## WORK ORDER
Leave out every picture, and output exactly the lines from the line containing "Where should I click to: Open" through the last line of the data.

--- --- ---

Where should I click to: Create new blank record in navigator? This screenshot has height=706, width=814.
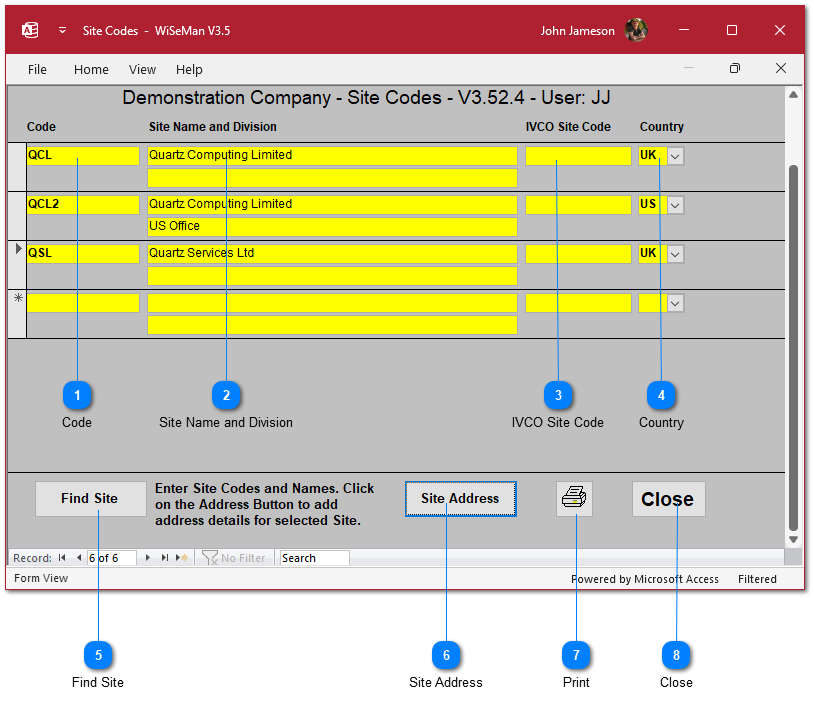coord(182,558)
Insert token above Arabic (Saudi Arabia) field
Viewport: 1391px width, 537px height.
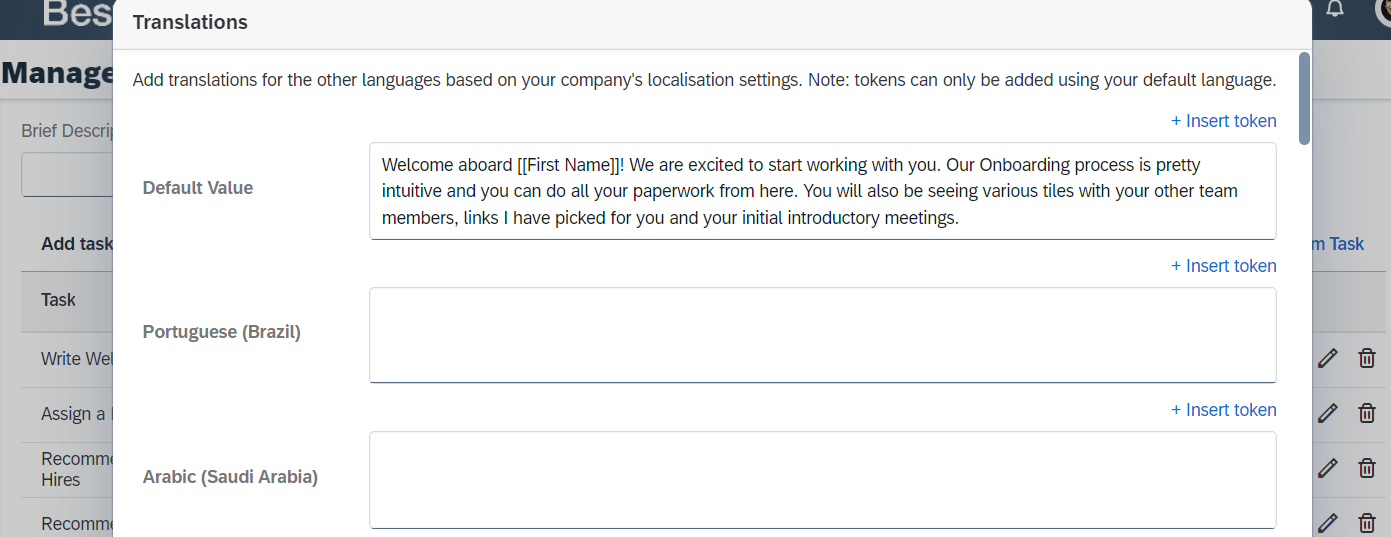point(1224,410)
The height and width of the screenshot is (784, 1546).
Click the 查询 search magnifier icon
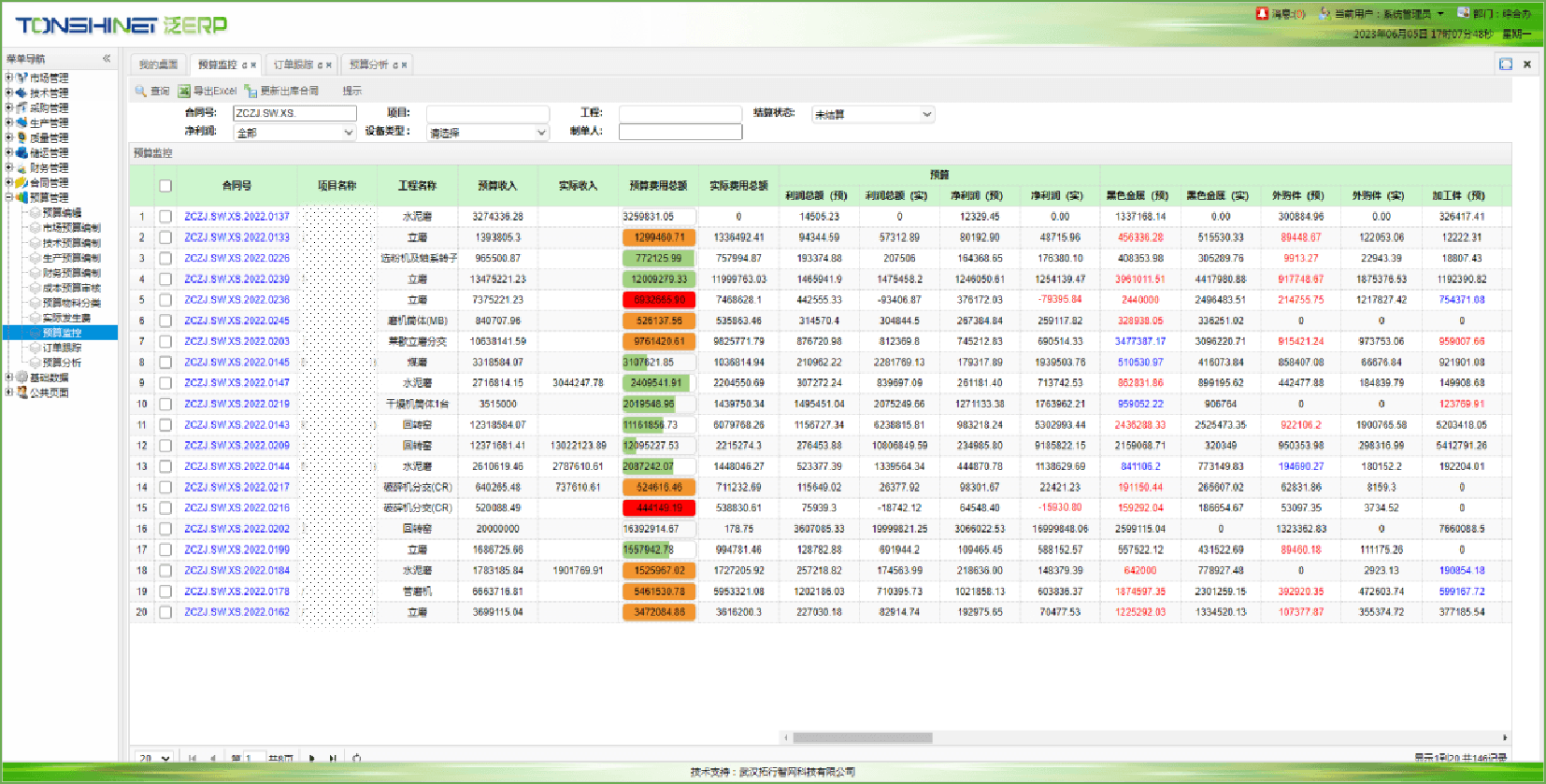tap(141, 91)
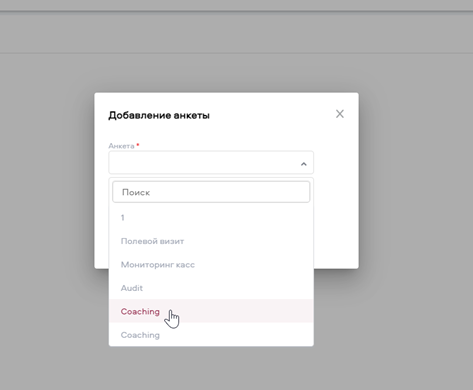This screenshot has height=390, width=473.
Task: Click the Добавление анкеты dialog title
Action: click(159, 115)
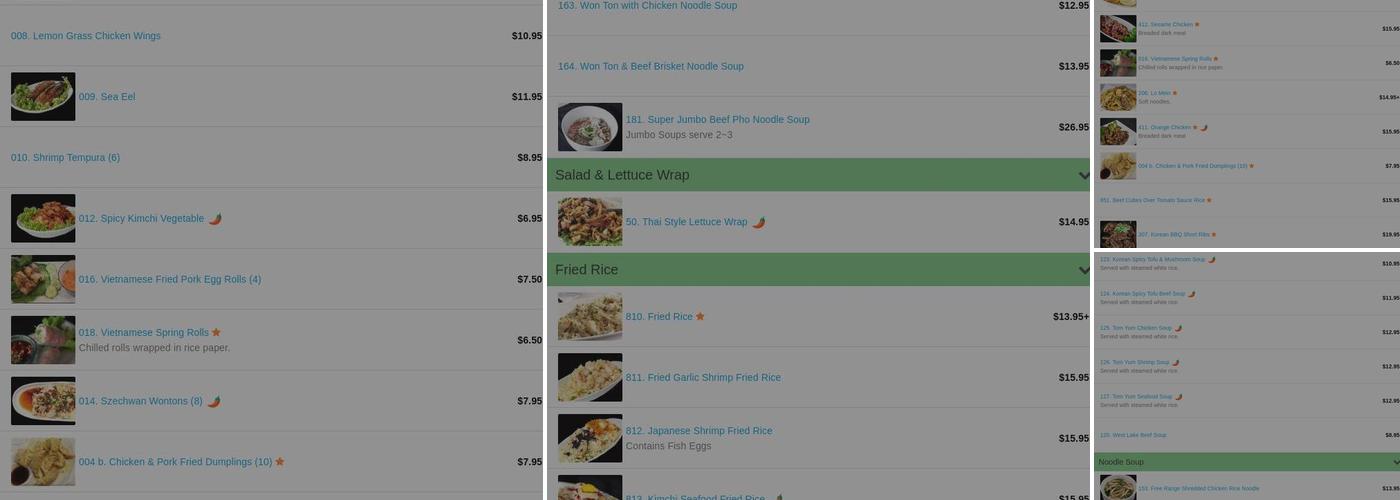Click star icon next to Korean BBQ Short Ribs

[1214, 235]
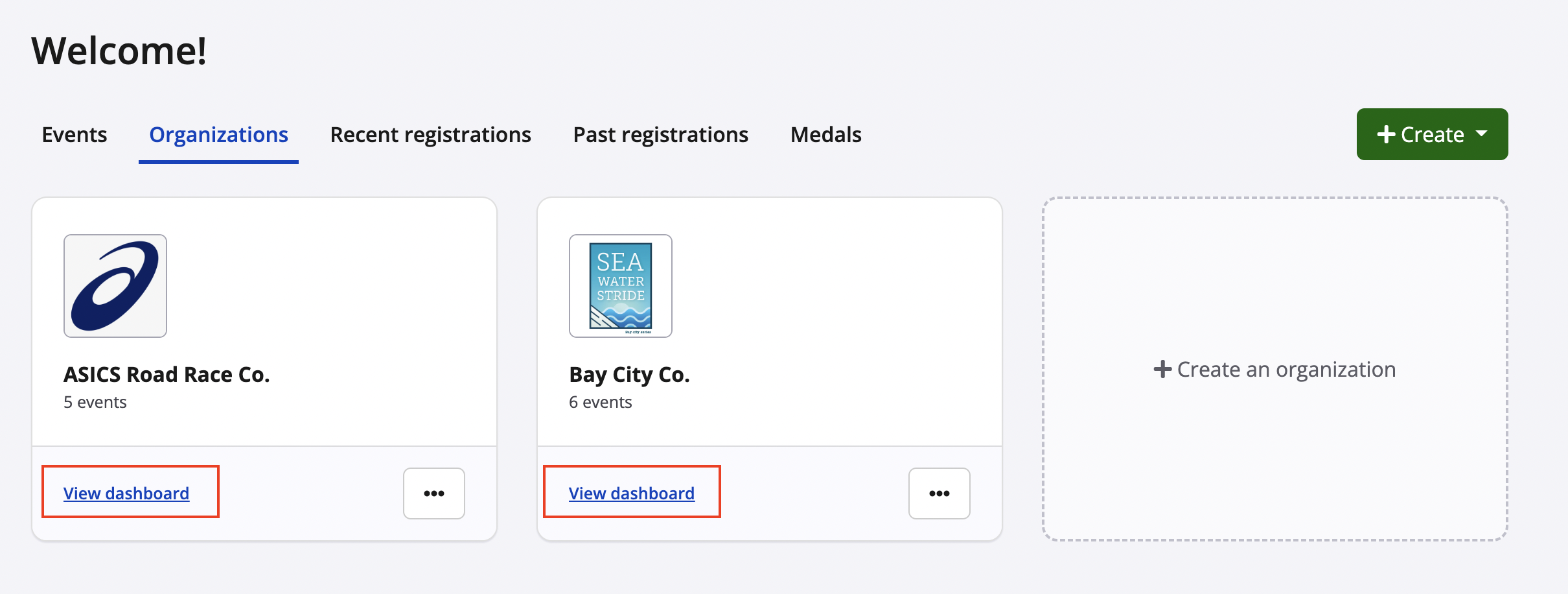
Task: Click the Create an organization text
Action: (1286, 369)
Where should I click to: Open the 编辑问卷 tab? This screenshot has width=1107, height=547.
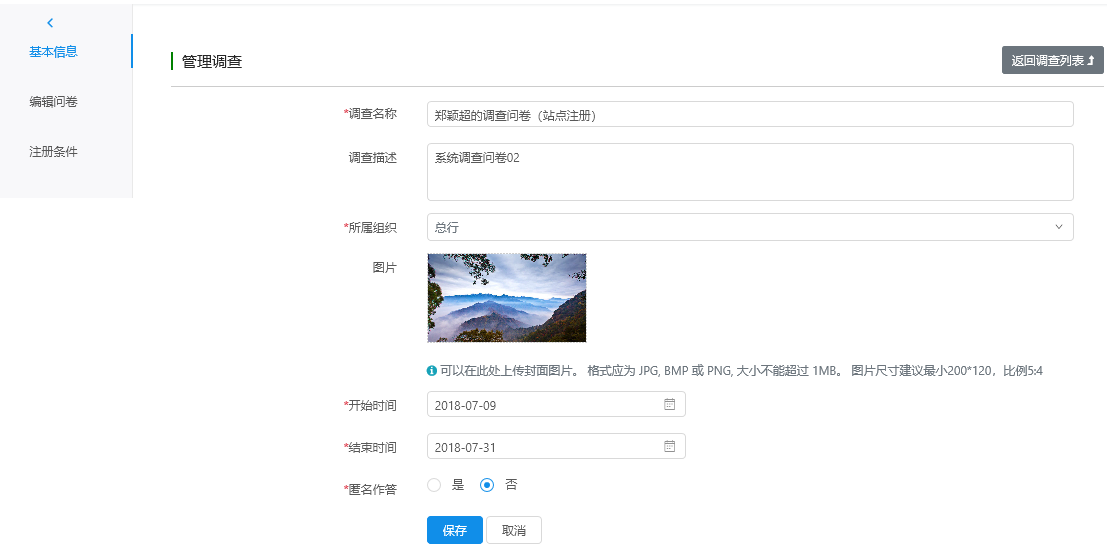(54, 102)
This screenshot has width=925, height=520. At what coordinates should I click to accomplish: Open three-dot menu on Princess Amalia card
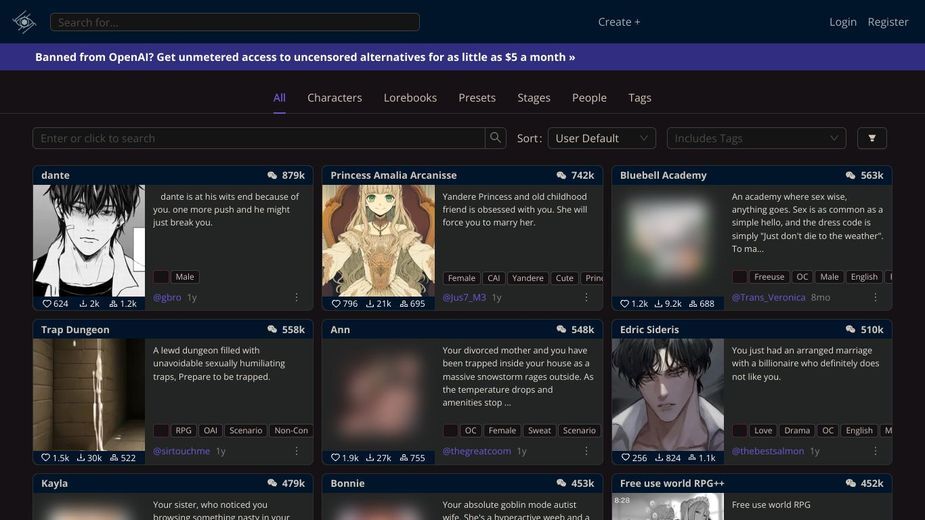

--- --- ---

## SOLUTION TO THIS TASK
Where should I click to: Open the 编辑问卷 tab? This screenshot has width=1107, height=547.
(54, 102)
This screenshot has width=925, height=520. At what coordinates should I click to accomplish: Open three-dot menu on Princess Amalia card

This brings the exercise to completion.